Going into the workshop on Saturday, I honestly expected to struggle. Non-fiction writing is not my forte; I have a hard time thinking of significant events when I have to, and when it comes to reliable narrators, I’m the worst there is.
When I looked through the packet and saw a timeline, I instantly started wringing my hands in anticipation. However, after listening to my fellow mentees and their mentors, I soon breathed a sigh of relief. You see, memoir and personal essay writing isn’t about spurting out facts and events like a tape recorder. It’s about getting across the experience of what you went through.
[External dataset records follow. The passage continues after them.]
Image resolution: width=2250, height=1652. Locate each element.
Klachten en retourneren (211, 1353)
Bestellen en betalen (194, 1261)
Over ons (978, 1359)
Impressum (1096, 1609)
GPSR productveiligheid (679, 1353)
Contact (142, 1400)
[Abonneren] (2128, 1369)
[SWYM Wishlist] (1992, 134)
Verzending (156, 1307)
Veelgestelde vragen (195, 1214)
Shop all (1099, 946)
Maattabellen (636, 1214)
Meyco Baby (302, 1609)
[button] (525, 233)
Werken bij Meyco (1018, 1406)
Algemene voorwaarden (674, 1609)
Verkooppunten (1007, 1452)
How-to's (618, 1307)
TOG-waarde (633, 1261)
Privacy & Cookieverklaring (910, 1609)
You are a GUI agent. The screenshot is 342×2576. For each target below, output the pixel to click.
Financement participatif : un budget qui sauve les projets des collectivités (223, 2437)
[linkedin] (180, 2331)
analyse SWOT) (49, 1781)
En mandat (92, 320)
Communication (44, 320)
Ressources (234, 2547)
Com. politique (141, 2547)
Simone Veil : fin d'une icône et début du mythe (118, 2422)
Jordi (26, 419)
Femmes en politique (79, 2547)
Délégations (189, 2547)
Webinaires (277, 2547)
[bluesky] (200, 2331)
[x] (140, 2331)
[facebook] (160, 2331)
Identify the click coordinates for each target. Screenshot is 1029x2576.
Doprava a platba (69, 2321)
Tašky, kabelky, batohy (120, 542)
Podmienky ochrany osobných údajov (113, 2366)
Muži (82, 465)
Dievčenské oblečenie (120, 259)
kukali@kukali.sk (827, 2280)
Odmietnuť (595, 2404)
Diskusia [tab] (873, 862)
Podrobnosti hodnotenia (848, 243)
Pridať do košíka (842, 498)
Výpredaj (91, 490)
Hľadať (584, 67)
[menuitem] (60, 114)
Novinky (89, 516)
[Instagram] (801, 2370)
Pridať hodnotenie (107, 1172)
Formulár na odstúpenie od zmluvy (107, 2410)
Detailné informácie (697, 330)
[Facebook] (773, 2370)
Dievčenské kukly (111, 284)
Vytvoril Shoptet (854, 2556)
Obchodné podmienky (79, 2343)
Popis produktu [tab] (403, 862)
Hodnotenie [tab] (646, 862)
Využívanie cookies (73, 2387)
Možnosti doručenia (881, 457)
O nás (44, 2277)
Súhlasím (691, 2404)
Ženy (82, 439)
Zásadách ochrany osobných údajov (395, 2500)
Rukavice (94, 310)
The most important thing when writing a personal essay or memoir is helping other people feel what you have felt. Our speaker, Dr. Laurie Jean Cannady, even taught us to take it a step further. She told us that writing a memoir helps you to recover from your experiences, and helps others who have been through the same thing to know that they are not alone.
What she said, that stuck out the most to me, is memoirs are about your truth, not anyone else’s. It’s not about the absolute facts, or how others remember an event, or the lies people like to tell themselves about a particular event. Memoir writing is like laying your soul onto your paper, and while it can be ridiculously scary in the process, it makes you feel so much better afterwards. I was able to put this newfound realization to use when we were asked to write a letter to any version of ourselves. Having also done this once in seventh grade, albeit to my future self, I jumped at the chance. It was a chance to write down all the amazing and not-so-amazing changes I’ve made since eighth grade.
You don’t realize just how much can change in one year until you’ve written it down.